Doch nicht nur dies. Die ausgewählten Gastronomen und Hoteliers, die die traditionelle Idee des Absackertums in ihrem Hause aktiv fördern wollen, haben die Chance auf außerge-wöhnliche Gastronomie-Ausstattung in Form von Schildern und Urkunden im historischen Stil. Einige der Vorreiter für die Leitidee des Absackertums gründeten bereits am 10.02.2010 in Berlin die „Gilde für das Absackertum“. Zu den Gründungsmitgliedern und ersten „Gildemeistern“ gehören u.a. Prof. Dr. Jo Groebel, Eberhard Gienger, Andreas Lanninger, Micky Rosen, Hans-Peter Wodarz, Christian Lohse, Karlheinz Hauser und Rolf Fritsch.
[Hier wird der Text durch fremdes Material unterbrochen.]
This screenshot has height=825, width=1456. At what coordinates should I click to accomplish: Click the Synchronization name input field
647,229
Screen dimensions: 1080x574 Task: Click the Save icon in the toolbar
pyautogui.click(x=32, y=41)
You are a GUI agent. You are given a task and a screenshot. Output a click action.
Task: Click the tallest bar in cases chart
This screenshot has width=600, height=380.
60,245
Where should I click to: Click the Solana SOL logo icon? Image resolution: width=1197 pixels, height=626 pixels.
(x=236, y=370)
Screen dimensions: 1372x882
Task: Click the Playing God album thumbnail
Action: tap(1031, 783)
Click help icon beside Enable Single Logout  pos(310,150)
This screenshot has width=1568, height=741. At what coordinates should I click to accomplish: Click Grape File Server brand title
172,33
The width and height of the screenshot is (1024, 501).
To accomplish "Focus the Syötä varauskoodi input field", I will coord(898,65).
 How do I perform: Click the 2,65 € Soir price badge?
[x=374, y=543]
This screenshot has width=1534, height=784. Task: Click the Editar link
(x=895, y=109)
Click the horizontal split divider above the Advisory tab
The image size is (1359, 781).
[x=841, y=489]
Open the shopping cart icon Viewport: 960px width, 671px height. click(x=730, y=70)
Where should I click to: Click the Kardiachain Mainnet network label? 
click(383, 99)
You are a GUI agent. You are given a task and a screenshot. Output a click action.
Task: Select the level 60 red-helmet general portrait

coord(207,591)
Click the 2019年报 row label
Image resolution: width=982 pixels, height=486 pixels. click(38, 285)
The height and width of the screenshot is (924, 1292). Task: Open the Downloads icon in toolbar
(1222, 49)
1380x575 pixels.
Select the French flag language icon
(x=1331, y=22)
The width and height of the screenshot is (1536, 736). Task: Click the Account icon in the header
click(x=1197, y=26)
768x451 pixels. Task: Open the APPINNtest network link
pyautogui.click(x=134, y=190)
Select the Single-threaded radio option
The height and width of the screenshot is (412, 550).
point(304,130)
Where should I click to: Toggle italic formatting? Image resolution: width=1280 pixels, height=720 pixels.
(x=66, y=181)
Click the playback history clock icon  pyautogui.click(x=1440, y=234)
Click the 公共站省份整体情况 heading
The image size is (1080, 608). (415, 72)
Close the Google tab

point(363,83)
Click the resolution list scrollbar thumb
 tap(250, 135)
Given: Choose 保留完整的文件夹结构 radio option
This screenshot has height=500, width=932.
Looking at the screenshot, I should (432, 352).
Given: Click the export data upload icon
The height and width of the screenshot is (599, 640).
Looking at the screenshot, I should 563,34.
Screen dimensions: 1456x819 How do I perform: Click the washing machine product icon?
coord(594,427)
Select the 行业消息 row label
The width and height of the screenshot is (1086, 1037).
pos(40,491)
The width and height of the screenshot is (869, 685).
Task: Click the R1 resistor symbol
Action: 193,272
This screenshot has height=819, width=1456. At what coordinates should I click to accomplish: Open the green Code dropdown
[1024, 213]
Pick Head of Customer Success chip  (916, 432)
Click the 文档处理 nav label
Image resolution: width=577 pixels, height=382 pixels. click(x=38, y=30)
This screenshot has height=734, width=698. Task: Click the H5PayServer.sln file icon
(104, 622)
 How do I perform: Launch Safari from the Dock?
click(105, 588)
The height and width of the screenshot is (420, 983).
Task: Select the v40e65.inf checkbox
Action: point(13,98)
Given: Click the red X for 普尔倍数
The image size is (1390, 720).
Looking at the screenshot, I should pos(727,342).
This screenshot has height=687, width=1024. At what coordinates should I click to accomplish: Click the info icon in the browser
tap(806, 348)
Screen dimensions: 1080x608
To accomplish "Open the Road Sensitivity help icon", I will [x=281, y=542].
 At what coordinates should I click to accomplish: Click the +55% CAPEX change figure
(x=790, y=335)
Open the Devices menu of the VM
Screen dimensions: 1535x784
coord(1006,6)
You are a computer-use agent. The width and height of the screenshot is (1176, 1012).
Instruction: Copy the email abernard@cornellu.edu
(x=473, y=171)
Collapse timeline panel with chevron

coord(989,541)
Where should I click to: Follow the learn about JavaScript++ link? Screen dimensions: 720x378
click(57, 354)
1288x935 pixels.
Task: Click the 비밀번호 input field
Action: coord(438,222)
Hinter „ABSACKER of GERMANY“ stehen Rolf Fritsch und Geschäftspartner (u.a. Erfinder von Schwarze Dose 28, Rats of Berlin, Ente No.1). Fritsch möchte mit seiner Message Management GmbH das „Absackertum“ in „neuer Form kultivieren“ und „in die Welt tragen“. Hierzu wurde eigens die BLC Black Labels Company gegründet.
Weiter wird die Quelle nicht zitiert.